Graduate Student (Email: efinn (at) mit.edu)
By forecasting the spread of fungal spores, we can reduce the amount of fungicide applied each year to crops such as corn, wheat, and soybeans. My research focuses on developing an understanding of the processes governing spore escape from a crop canopy, so that we can refine existing estimates of the probability of spore escape. Using a rigid model crop canopy, I study theimpact of canopy scale vortices on particle transport using a combination of flow visualization techniques and measurements of deposition following an experimental particle release. I have also developed a simple random walk particle tracking model to explore particle escape across a wide range of canopy densities and ratios of spore settling velocity to canopy turbulence.
My research is focused on the effect of vegetation patches on turbulence generation and sediment deposition.

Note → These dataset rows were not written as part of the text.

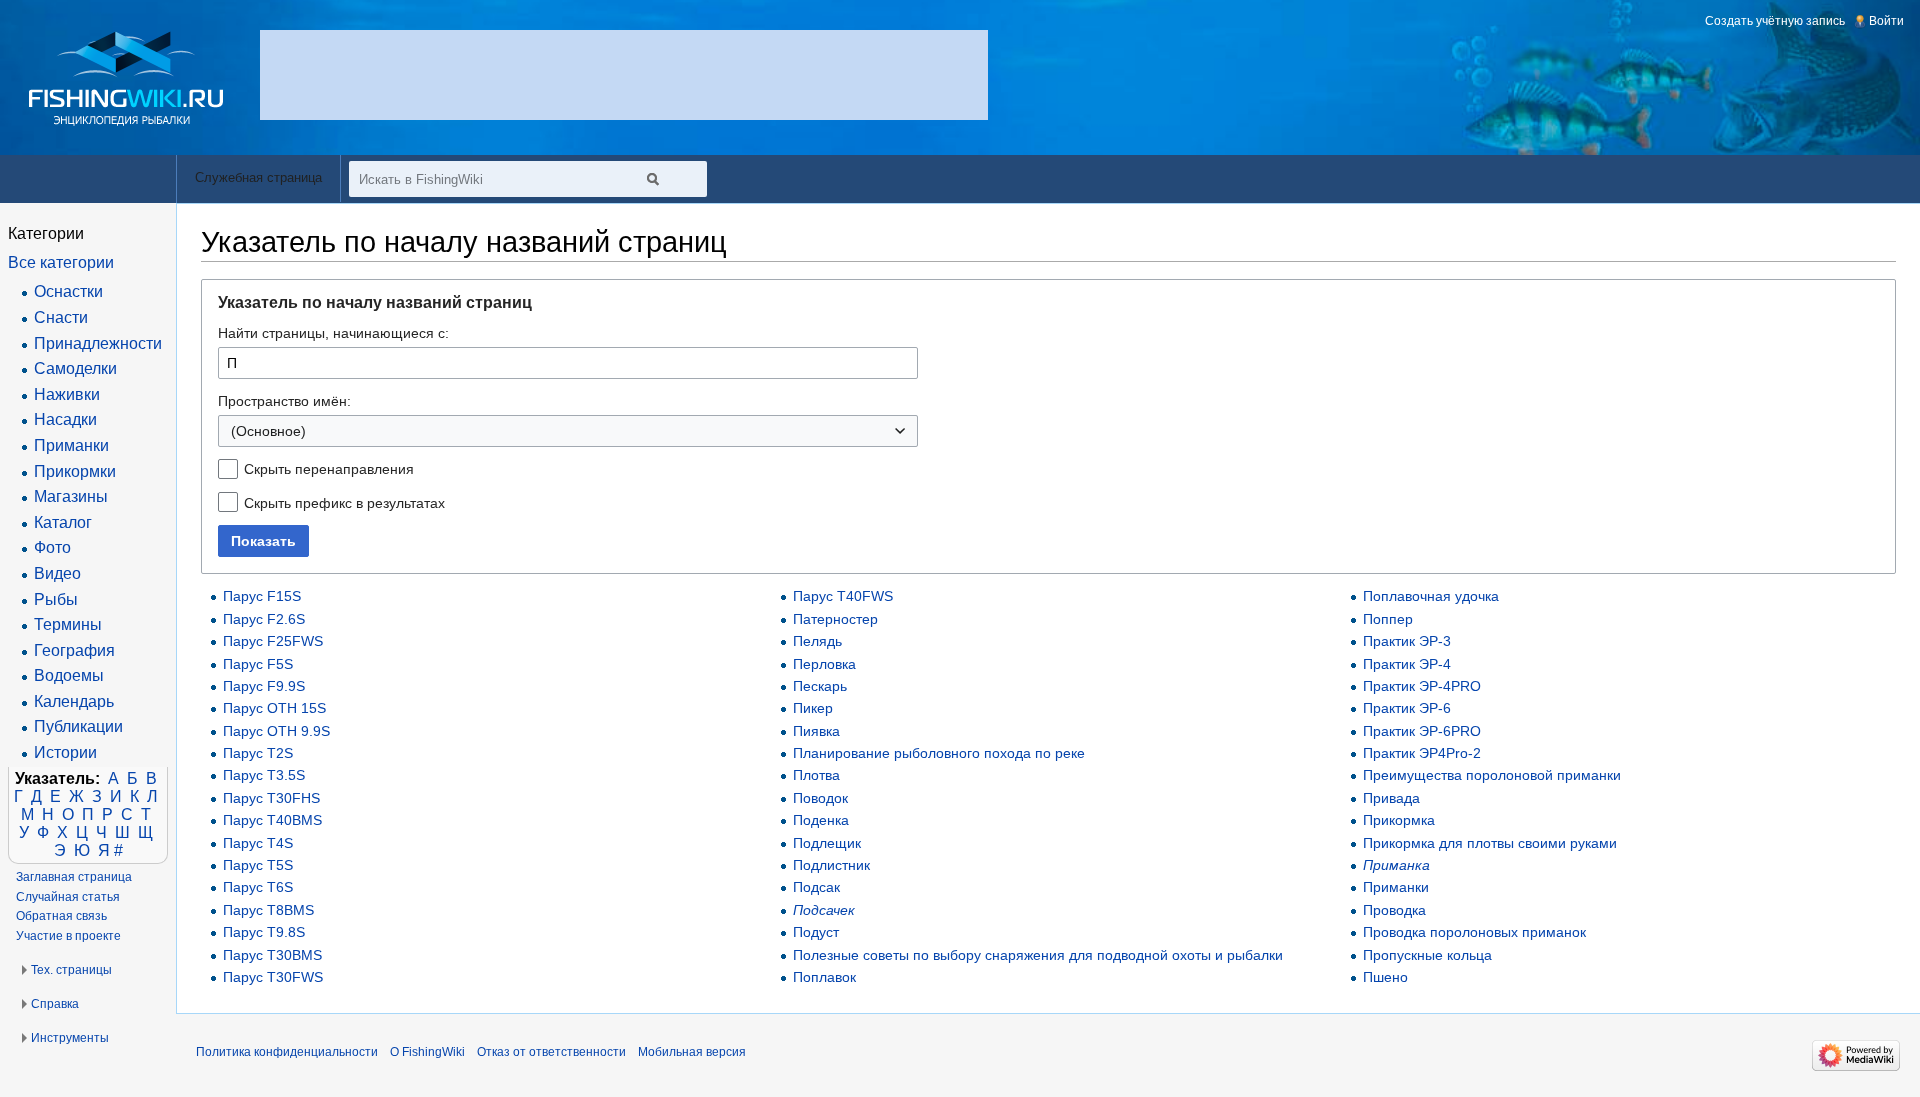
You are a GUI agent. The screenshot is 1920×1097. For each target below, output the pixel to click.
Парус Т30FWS (273, 977)
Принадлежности (98, 343)
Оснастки (68, 291)
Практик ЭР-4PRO (1422, 686)
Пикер (813, 708)
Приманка (1396, 865)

I use a laboratory flume to simulate a fluvial environment and try to understand how patches of vegetation can change overall flow dynamics and sedimentation spatially. I am interested in how different types of vegetation affect flow dynamics and sediment distribution. So if you have a flexible plant, versus a rigid plant, does it change where sediment will build up. The retention or erosion of sediment preferentially from different areas around and within a patch of vegetation can influence different aspects of the river's ecosystem and physical characteristics.
Qingjun "Judy" Yang
Graduate Student (Email: qjyang (at) mit.edu)
My current research is focused on the sediment transport inside a vegetation patch. Vegetation is a basic component of most natural water environments and has been widely used in river restoration. Yet few practical models exist to predict the incipient motion and rate of sediment transport in a canopy. Using a LDV, a high-speed camera and a sediment-recirculating flume, I will be able to quantitatively connect the sediment motion with the flow characteristics inside vegetation canopies.

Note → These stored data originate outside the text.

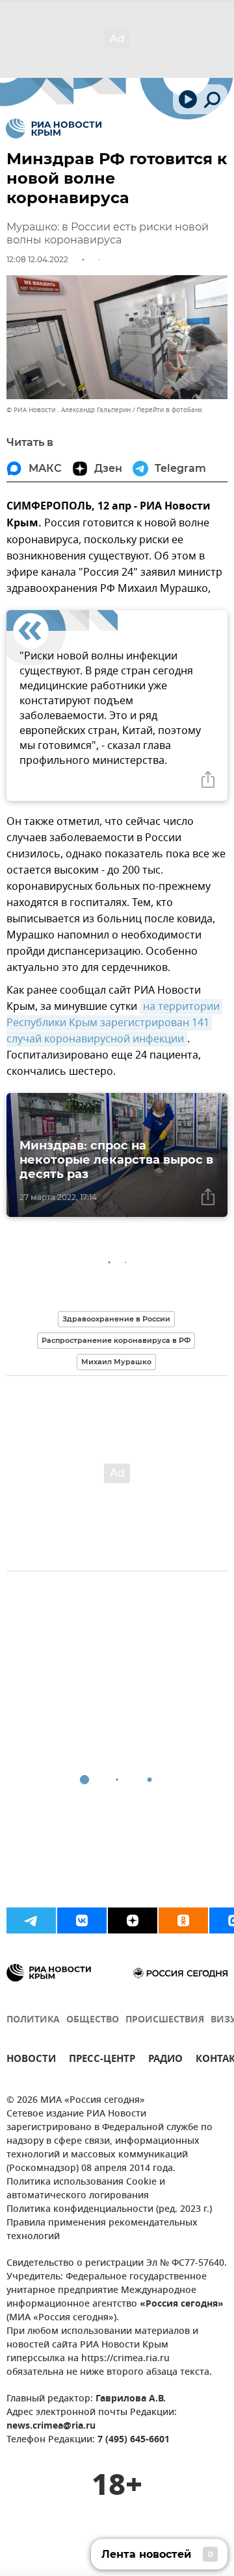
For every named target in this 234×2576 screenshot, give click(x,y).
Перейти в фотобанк (169, 410)
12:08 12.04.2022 (37, 259)
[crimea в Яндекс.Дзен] (132, 1920)
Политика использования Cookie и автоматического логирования (85, 2189)
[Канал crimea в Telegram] (31, 1920)
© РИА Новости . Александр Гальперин (68, 410)
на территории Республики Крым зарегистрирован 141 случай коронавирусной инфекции (114, 1023)
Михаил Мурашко (116, 1361)
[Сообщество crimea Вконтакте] (82, 1920)
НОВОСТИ (31, 2060)
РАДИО (165, 2060)
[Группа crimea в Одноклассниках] (183, 1920)
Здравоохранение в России (116, 1318)
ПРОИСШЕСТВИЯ (164, 2020)
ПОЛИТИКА (33, 2020)
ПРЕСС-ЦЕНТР (102, 2060)
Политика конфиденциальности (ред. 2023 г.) (109, 2209)
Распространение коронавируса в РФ (116, 1340)
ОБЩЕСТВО (92, 2020)
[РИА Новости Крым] (54, 128)
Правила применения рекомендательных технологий (102, 2230)
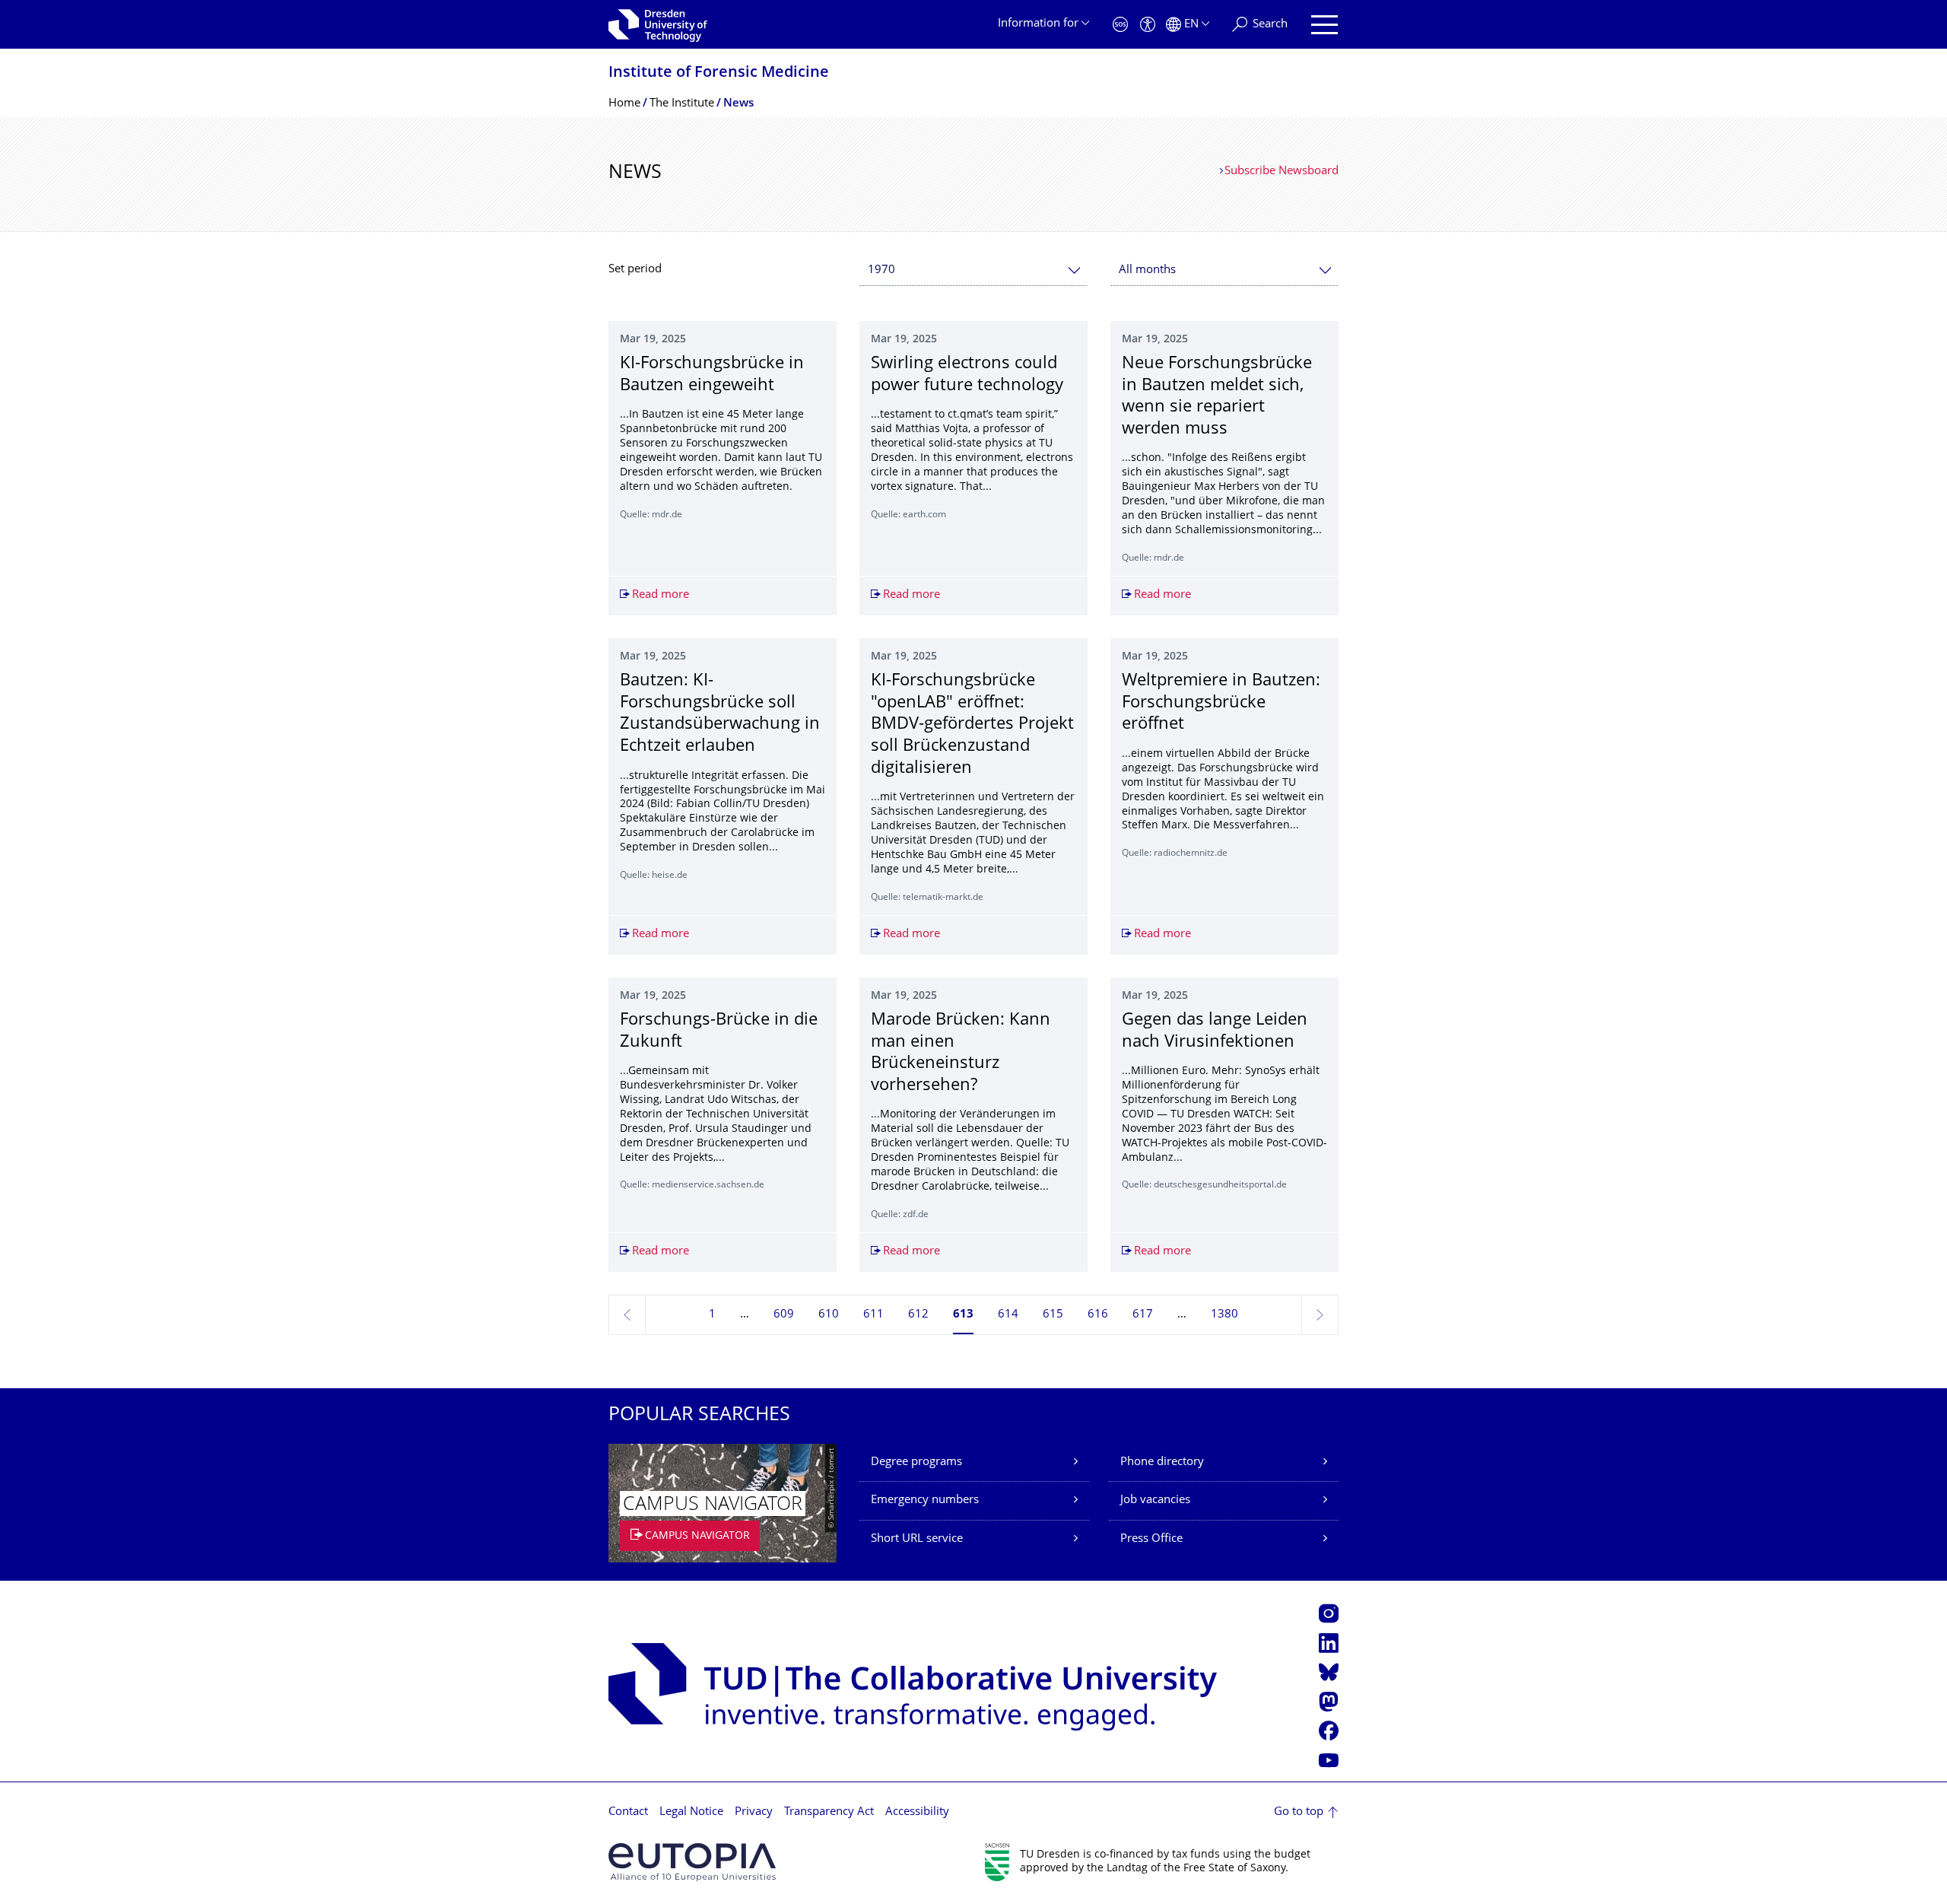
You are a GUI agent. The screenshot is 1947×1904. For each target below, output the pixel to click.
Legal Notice (691, 1812)
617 (1142, 1315)
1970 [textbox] (881, 270)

Graduate Student (Email: garylei (at) mit.edu)
My project aims to understand how the rate of nutrient flux to the plant changes with the motion and posture of individual blades. The impacts of neighboring blades on nutrient flux will also be examined. I will work with both meadow and model blades which are constructed from low-density polyethylene (LDPE). The LDPE blade can absorb chemicals injected in the flume water, to simulate the nutrient-uptake of sea grass and freshwater macrophytes. This project will extend existing models for drag /flux to individual blades in current, and also explore a predictive model for mass flux based on different flow conditions.
Ying "Helen" Shi
Visiting Graduate Student (Email: yingshi (at) mit.edu)
Vegetation patches have a significant impact on bio-ecological and geomorphic processes through momentum and mass exchange that occurs between the vegetation patch and surrounding environment. My current research is focused on how suspended sediment is deposited around a vegetation patch. Using an artificial rigid canopy and changing the flow conditions, I will examine the sediment distribution around the canopy. I will also explore a predictive model for the behavior of different particles under given flow conditions.
Visiting Graduate Student (Email: chaoliu (at) mit.edu)
State Key Laboratory of Hydraulics and Mountain River Engineering
Sichuan University, Chengdu, China
The spatial distributions of velocity and deposition in the open channel near one or two vegetation patches have been extensively investigated in the past decade. These studies suggest that the sediment deposition can be related to the local velocity and turbulence kinetic energy. However, these studies have considered a limited range of velocity. I will consider a broader range of channel velocity, and specifically including conditions in which stem turbulence disappears with the patch, so the turbulence intensity in the wake decreases significantly. This is different from previous studies with higher velocity. Meanwhile, people are interested in the spatial distribution of sediment deposition within and around the patch when the water moves quite slowly. I mainly explore the change in the pattern of sediment deposition with gradually decreasing upstream velocity, and I discuss some specific phenomena in the low velocity case. Flow visualization using fluorescein and blue lighting is used to visualize the flow through the patch and how it diffuses after escaping from the patch.